• TASK DIRECTIONS
Of the lines below, count those containing the word "Consulenza". Reply with the number alone.

═══ EXERCISE MATERIAL

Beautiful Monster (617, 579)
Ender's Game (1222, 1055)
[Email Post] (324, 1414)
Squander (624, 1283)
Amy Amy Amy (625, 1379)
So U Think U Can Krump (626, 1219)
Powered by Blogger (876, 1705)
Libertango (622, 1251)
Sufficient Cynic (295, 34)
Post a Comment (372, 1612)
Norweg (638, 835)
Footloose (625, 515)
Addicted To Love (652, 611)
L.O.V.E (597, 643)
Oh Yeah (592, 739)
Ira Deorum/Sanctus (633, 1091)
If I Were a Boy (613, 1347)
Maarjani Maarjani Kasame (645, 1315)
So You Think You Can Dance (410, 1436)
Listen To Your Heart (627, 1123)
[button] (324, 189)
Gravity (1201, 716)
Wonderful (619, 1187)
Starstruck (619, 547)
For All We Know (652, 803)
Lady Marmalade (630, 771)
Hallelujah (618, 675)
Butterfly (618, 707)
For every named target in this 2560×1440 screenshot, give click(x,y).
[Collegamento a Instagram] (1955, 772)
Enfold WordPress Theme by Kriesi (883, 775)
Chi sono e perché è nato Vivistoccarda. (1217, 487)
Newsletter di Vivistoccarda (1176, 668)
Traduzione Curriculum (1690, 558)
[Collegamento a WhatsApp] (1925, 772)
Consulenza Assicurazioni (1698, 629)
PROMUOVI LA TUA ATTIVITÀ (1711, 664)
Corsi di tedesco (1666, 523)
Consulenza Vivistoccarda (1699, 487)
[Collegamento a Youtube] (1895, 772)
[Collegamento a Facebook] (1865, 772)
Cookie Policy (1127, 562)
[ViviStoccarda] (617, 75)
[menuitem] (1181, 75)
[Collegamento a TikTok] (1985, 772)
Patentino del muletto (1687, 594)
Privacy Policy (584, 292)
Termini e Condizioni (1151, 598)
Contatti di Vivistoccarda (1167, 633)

══════

• EXPECTED ANSWER
2